May 18, 2006

[SiN] Bug Postmortem #2

People seem surprised that I’m actually being open about bugs on this blog. I can understand why my being forthright about these issues would cause some confusion. In this industry, “bugs” is a four-letter word in more than one way.

But one of the big things that I have been an advocate of is information sharing. I believe that the more lessons we can learn from others, the less likely we are to repeat their mistakes. My goal throughout this process has been to make sure that everything I do is as transparent as possible. With that disclosure out of the way, let’s postmortem another bug.

The evening we released, we started hearing reports that the in-engine cinematic at the end of the second U4 Labs level wouldn’t progress for some people. This was extremely odd, because the only time we had seen this happen was back before Radek wasn’t able to walk. The bug hadn’t surfaced in over seven months of testing, and never surfaced in any of our playtests.

While many things could have caused this bug, we narrowed it down to three major causes, two of which were related. To talk about the causes, we need to first discuss abusive players.

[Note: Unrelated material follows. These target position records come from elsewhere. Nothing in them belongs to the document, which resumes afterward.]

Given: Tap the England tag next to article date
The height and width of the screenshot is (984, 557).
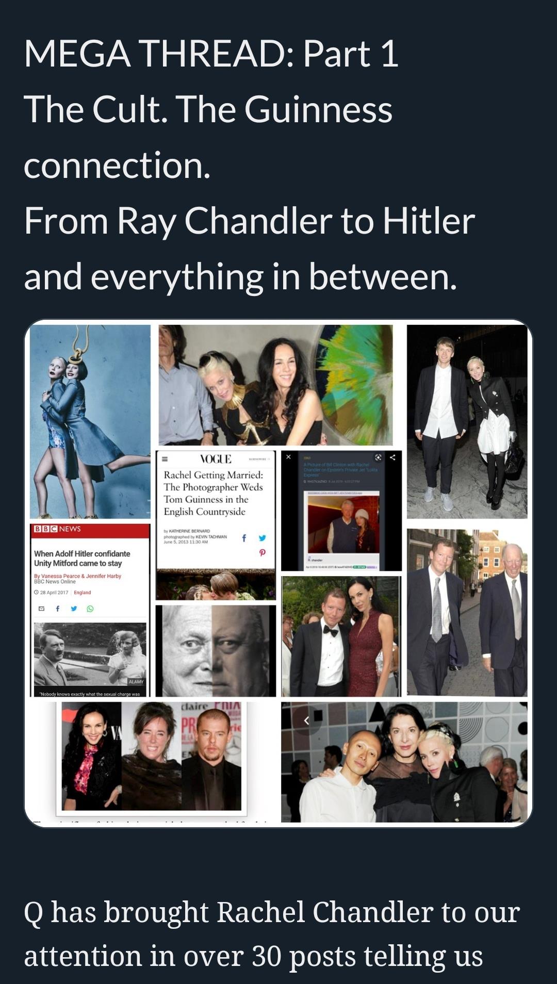Looking at the screenshot, I should coord(83,593).
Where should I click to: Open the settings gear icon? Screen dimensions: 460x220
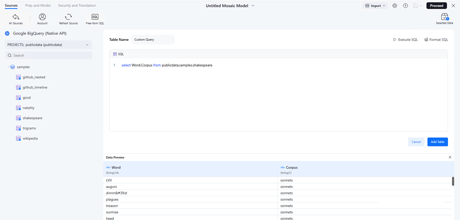395,6
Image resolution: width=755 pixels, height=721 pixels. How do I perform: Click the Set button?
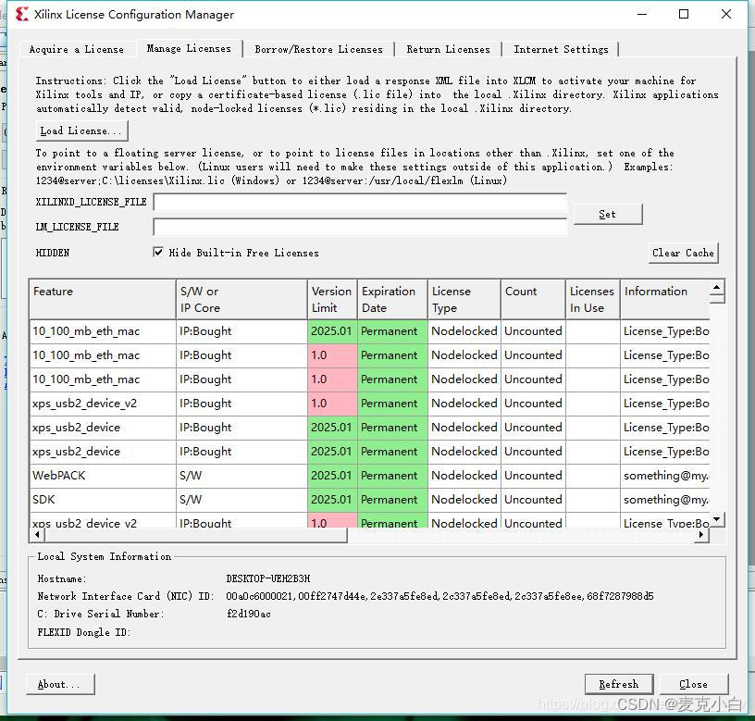pyautogui.click(x=607, y=213)
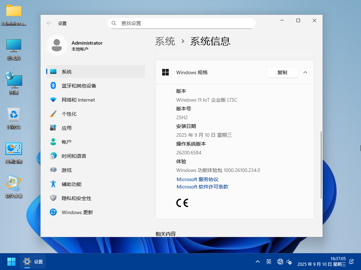This screenshot has width=361, height=270.
Task: Click the Apps icon in the sidebar
Action: (53, 128)
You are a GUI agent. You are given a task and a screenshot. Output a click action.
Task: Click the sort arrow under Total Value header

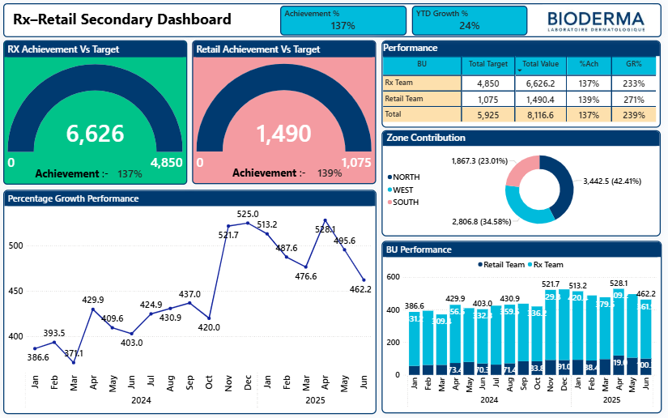pos(519,71)
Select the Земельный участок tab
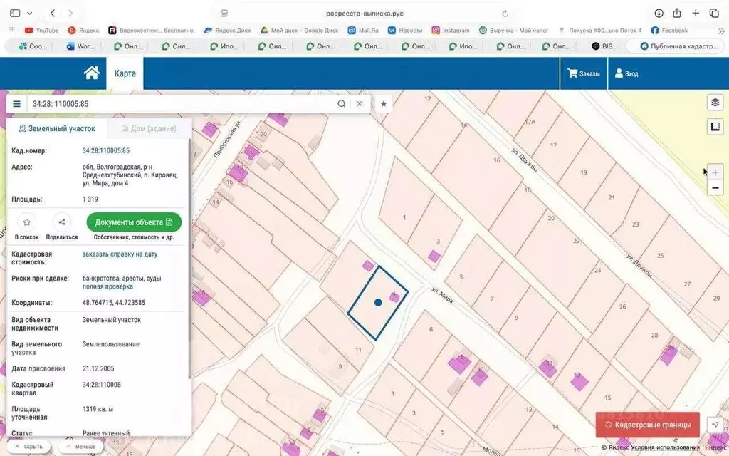The width and height of the screenshot is (729, 456). click(57, 128)
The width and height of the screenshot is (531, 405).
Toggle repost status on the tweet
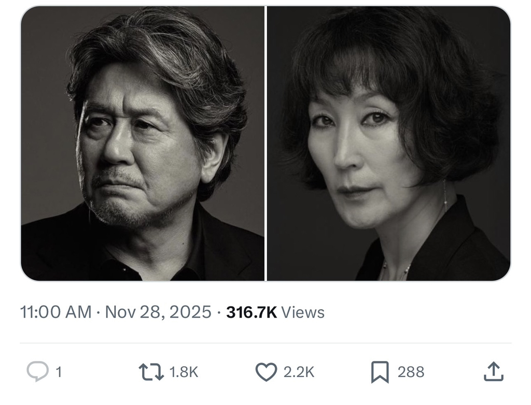point(151,371)
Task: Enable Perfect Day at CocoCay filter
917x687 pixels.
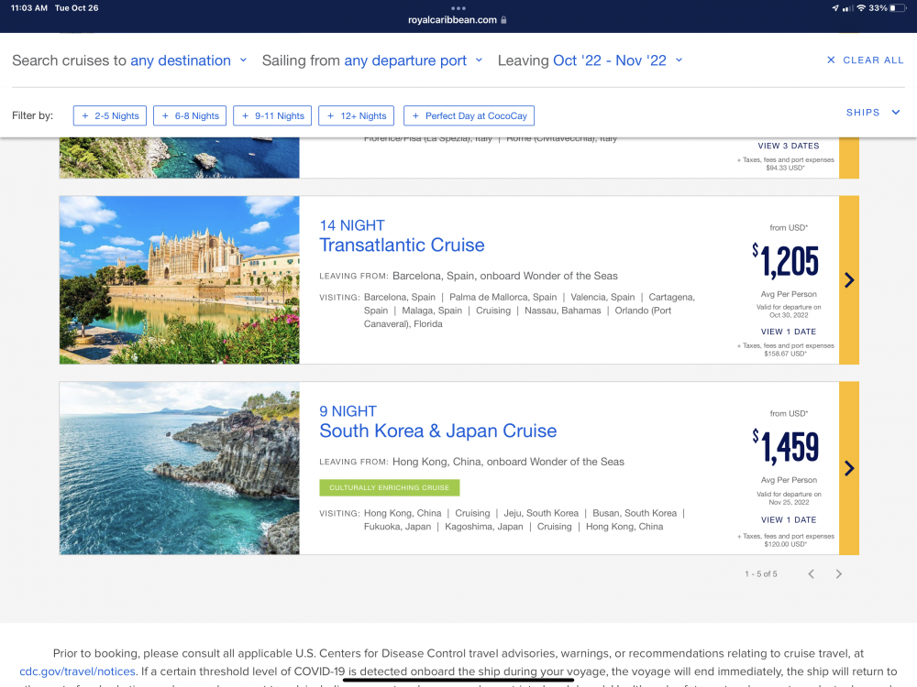Action: 469,116
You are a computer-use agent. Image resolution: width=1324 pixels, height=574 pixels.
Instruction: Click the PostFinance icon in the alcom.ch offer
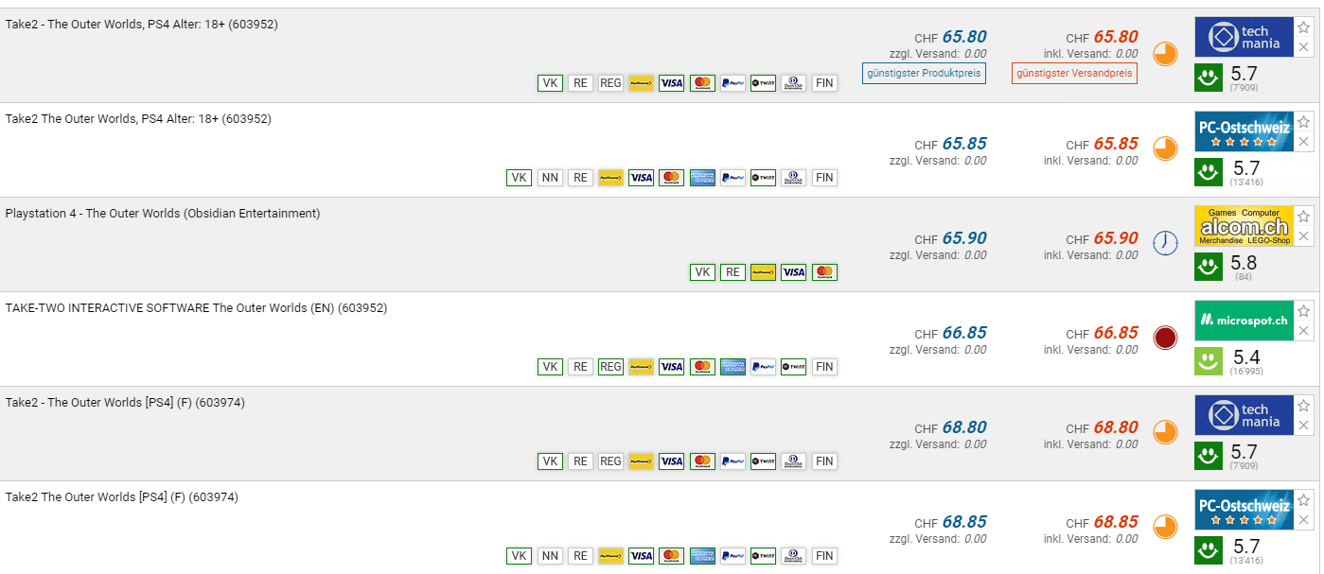click(x=763, y=272)
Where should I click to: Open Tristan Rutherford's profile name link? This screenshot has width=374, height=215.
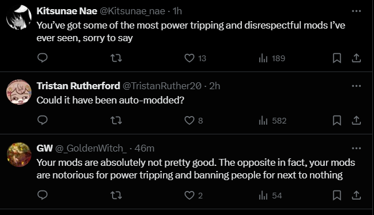(78, 86)
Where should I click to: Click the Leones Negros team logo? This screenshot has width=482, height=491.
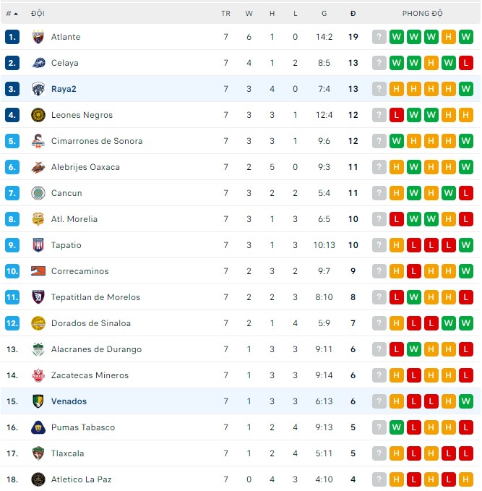[x=38, y=115]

Every game out there has abusive players. These are guys who will do everything they can to try to exploit the game; to try to beat the design of the game rather than the game itself. It’s like a guy playing volleyball who intentionally spikes the ball at the head of the slowest person on the other team in an attempt to get it to bounce off the guy’s head back into his area so he can try to keep the round going. It’s completely legal and within the rules, but a pretty piss-poor way to play.

Back to the game. During testing, we set aside time to essentially act like assholes towards the levels and do everything possible to break and/or exploit them. We had exploits ranging from being able to club mission-critical NPC’s to death using a cardboard box to being able to jump on top of the lighthouse to being able to flip the car up into the upper stories of Highrise and have it still be usable.

The vast majority of the exploits were easily fixable, but for the rest, we sat down and looked at the amount of effort that was required to trigger the exploit. Oh, this one can be done in two minutes easily? Must fix. This one requires ten minutes of split-second jumping and exploiting the physics push of four primed grenades? Fix if we have time. This one requires seventy-five minutes of preparation to break? No.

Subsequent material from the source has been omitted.